Retype the lines below without changing anything.

————

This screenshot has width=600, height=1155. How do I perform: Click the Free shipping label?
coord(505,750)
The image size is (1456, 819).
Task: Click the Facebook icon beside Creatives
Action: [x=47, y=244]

————

* [Response to the task]
This screenshot has width=600, height=1155. How do I perform: Click the Free shipping label?
coord(505,750)
The image size is (1456, 819).
Task: Click the Facebook icon beside Creatives
Action: [x=47, y=244]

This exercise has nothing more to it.